Stuart Powley, I would never challenge Chuck about anything! Imagine how impressive a full-scale Moonliner would have looked - even though it would have been totally out of scale for the park. And come on, as much as I love the Moonliner, the mighty Saturn V still can’t be beat (in my heart, at least).

DrGoat, ha ha, I’m glad I didn’t have any weird thoughts at the age of 13!

Stefano, I think the model is definitely more elaborate than any scale model that the Disney folks built. You even have tumbling boulders, and the battling elk are duking it out. Interesting, if I ever knew that Walt considered Storybook Land to be his favorite, I had forgotten it! Nature’s Wonderland is definitely at the top of my most-missed list (along with “Adventure Thru Inner Space” and the Peoplemover).

JG, I suppose that the desert being visible all at once was OK; parts of it were divided by the rock formations (to a degree), and there was still “Bear Country” and “Beaver Valley”, and other areas (Rainbow Caverns, of course) that were still hidden from that view. That attraction really was an amazing accomplishment. You should definitely make the trip to Walt’s Barn if you happen to be in L.A. at the right time - it is worth it, in spite of the nostalgia pangs you might feel. I’m assuming that the “real” Moonliner would have had a hatch or two - sealed with explosive bolts, no doubt - and it just wasn’t put on the final version because it would have made it less sleek.
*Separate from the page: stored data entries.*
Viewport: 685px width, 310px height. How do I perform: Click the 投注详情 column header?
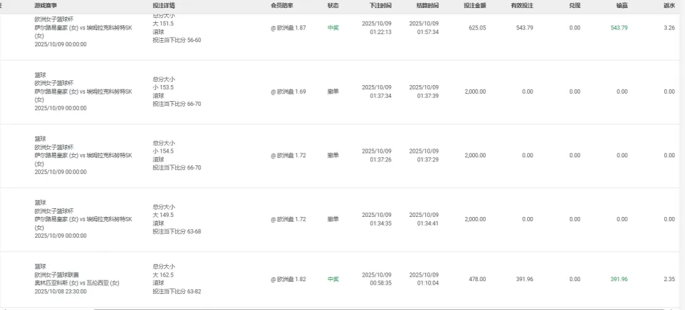click(164, 5)
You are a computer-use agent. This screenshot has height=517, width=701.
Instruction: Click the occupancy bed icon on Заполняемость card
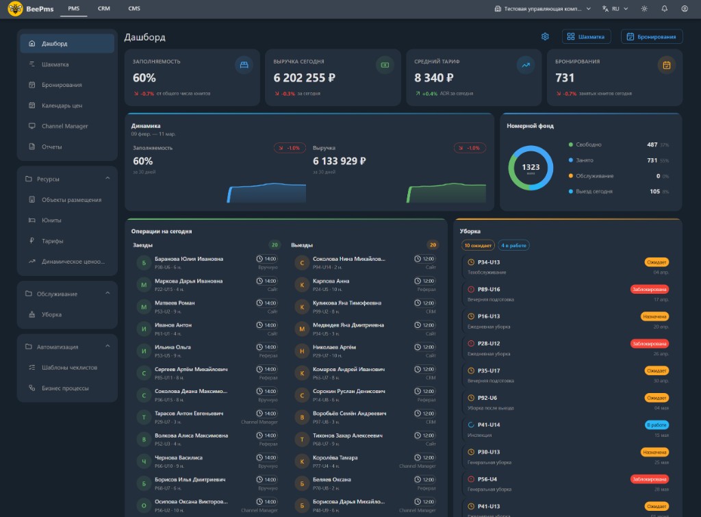pyautogui.click(x=243, y=65)
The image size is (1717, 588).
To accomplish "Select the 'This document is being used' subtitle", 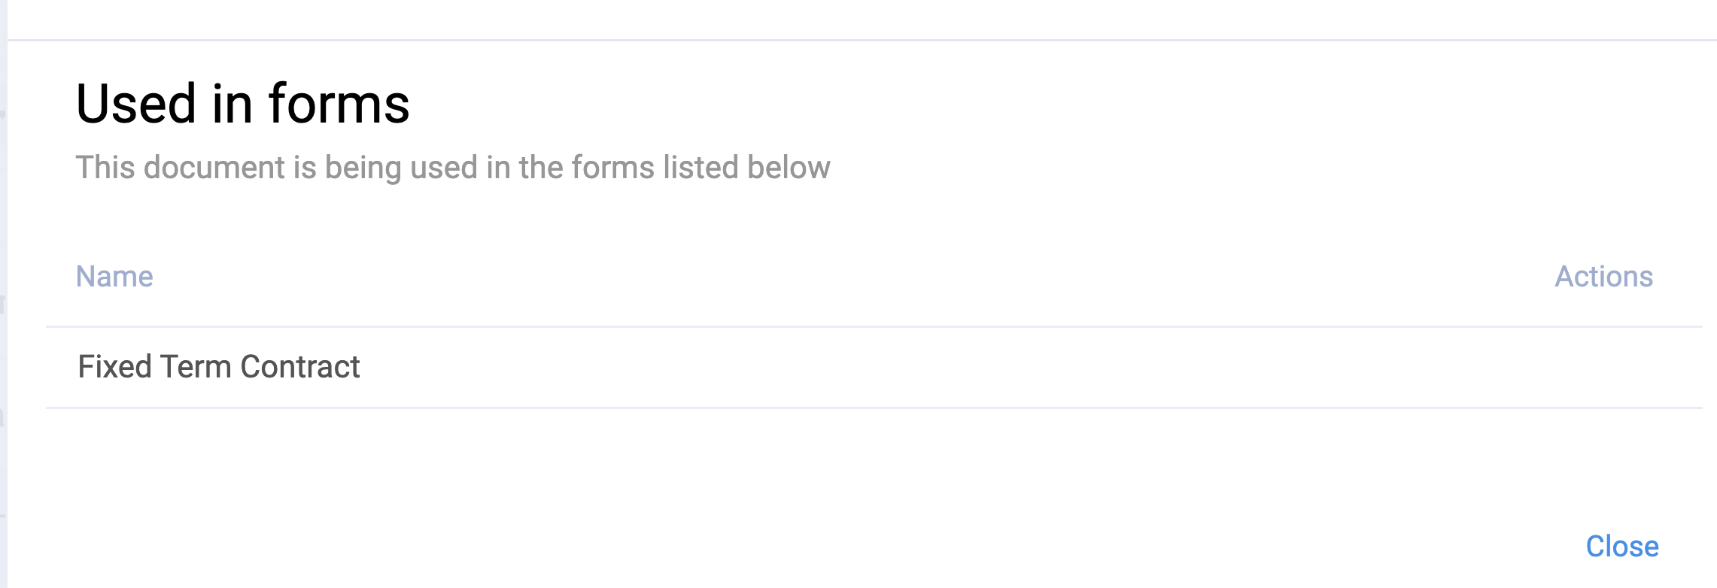I will [x=453, y=167].
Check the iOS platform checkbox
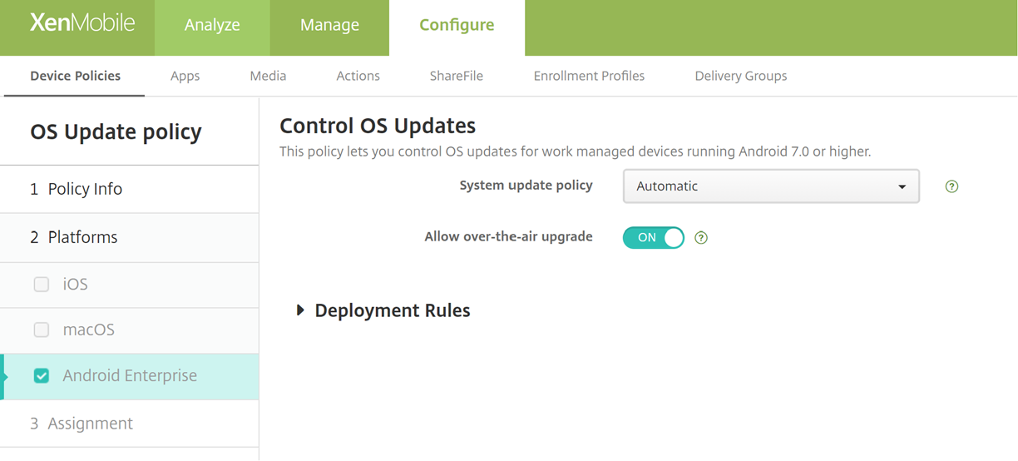Viewport: 1018px width, 461px height. click(42, 285)
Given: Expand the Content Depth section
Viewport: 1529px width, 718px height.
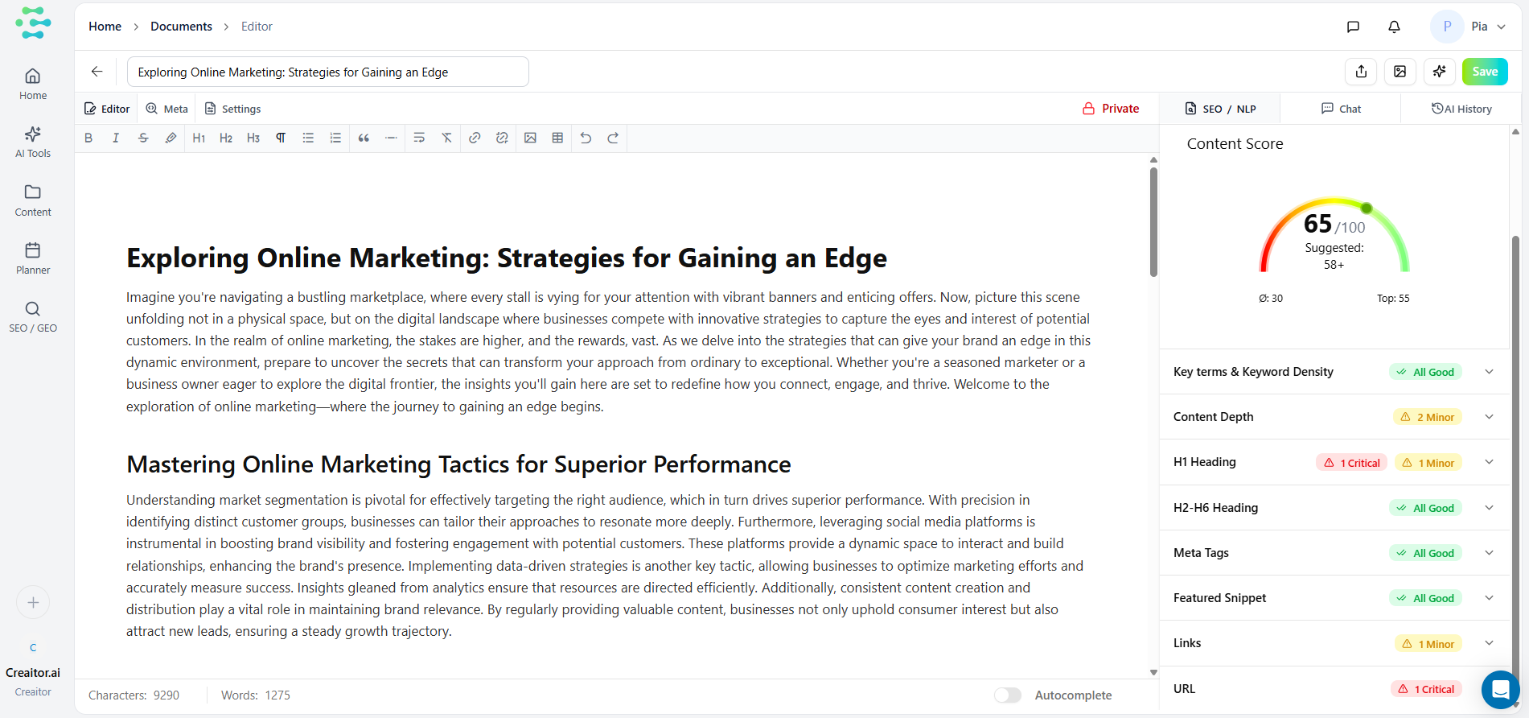Looking at the screenshot, I should click(1489, 417).
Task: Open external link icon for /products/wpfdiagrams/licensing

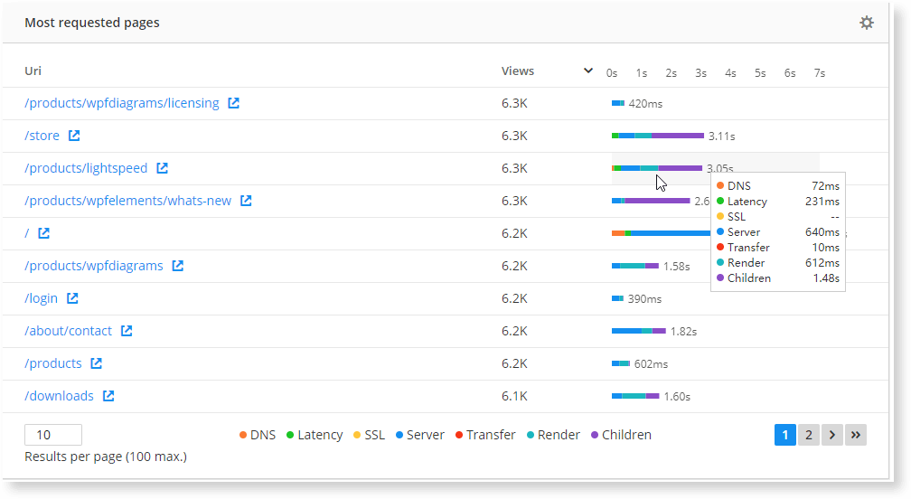Action: (x=233, y=103)
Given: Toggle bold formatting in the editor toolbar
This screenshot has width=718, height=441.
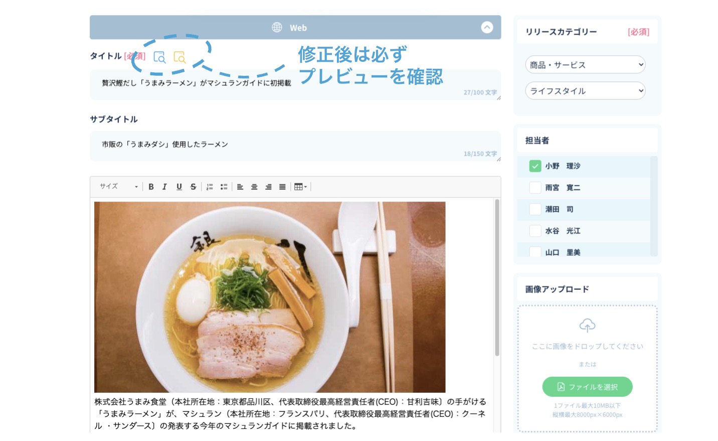Looking at the screenshot, I should pyautogui.click(x=151, y=187).
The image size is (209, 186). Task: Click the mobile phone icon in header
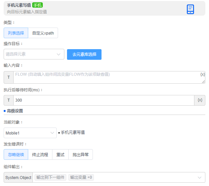point(190,9)
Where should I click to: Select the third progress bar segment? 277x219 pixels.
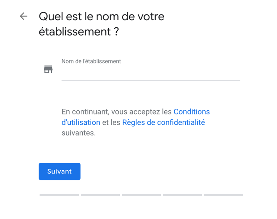[x=141, y=195]
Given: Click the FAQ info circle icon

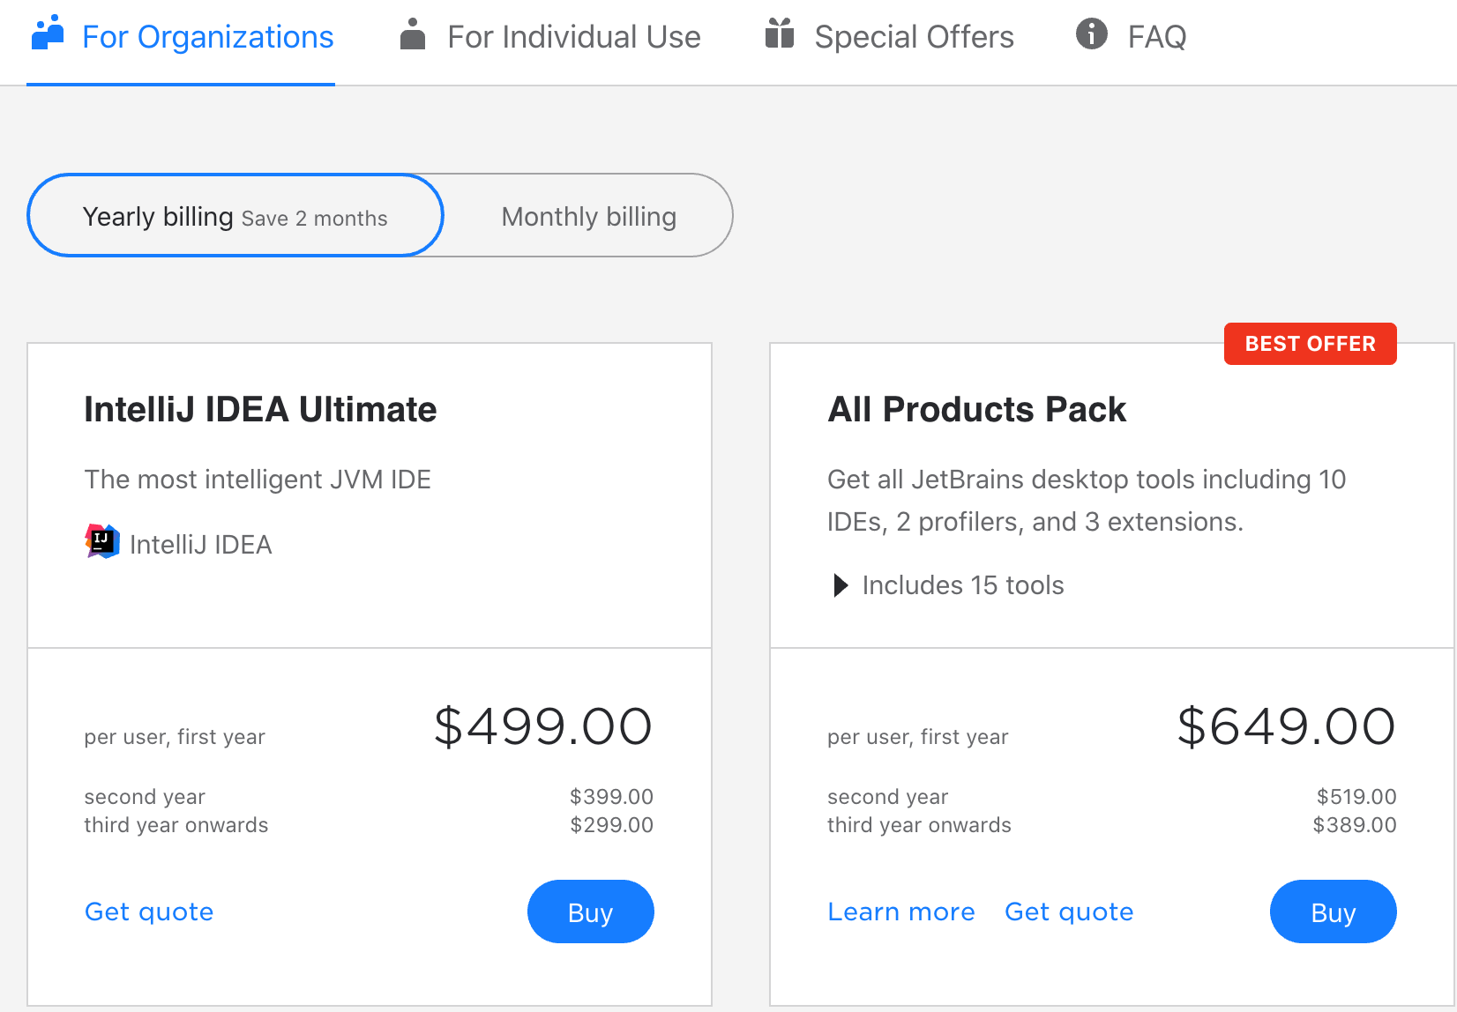Looking at the screenshot, I should click(1091, 34).
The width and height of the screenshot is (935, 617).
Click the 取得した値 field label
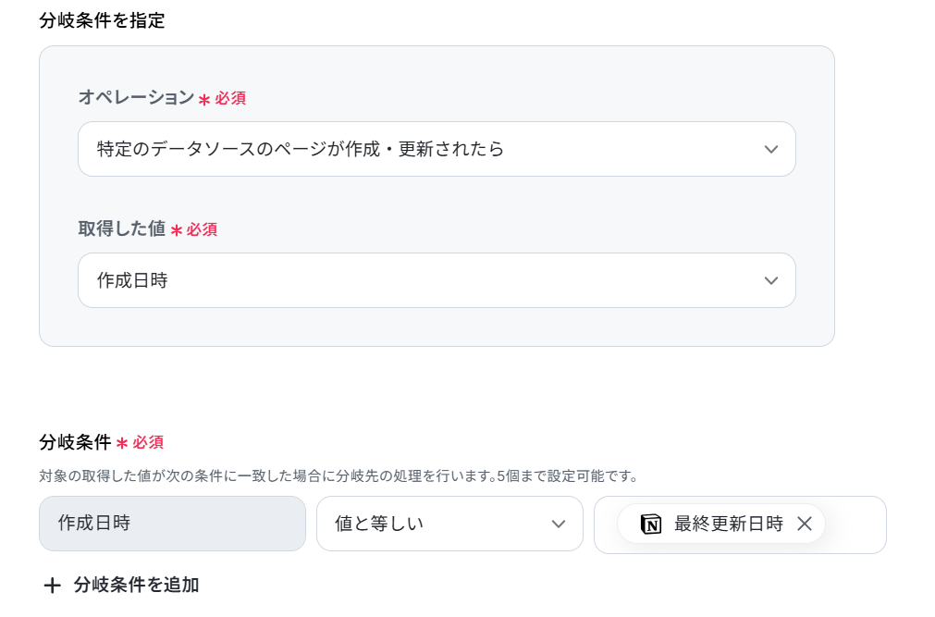coord(122,228)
Jonathan, I agree that the TWA paint job is the best, but the Douglas version has grown on me. As you said, it gave the rocket a second life. If you go to Sam Towler’s website, you will get an idea of just how many years he spent building and re-building that incredible model.

Anonymous said...

The MTTNW model is one fantastic achievement considering it was built from scratch. It was great to meet Sam and his model a couple years ago when it was put on display for the 60th anniversary meeting of the Order of the Red Handkerchief, representing those of us who worked the attraction. KS

Melissa said...

The Mine Train/Desert complex makes me think of a lower-tech version of what the Western River Expansion/Thunder Mesa was going to be.

Nanook said...

@ Stefano-

Here's the quote regarding Storybook Land from The "E" Ticket: "...During the project, Walt rarely came to the construction site at Disneyland. He did, however, make periodic visits to the model shop at the Burbank studio. Disney would walk around looking at the models, but would make few comments... this was generally interpreted as approval of the progress. (Ken would later find out that Storybook Land was one of Walt's favorite rides).

nick said...

Wow -- thanks for the embedded film of the NWRR model now at Walt's Barn. It doesn't seem to include the caverns ... is there a plan for that, perhaps?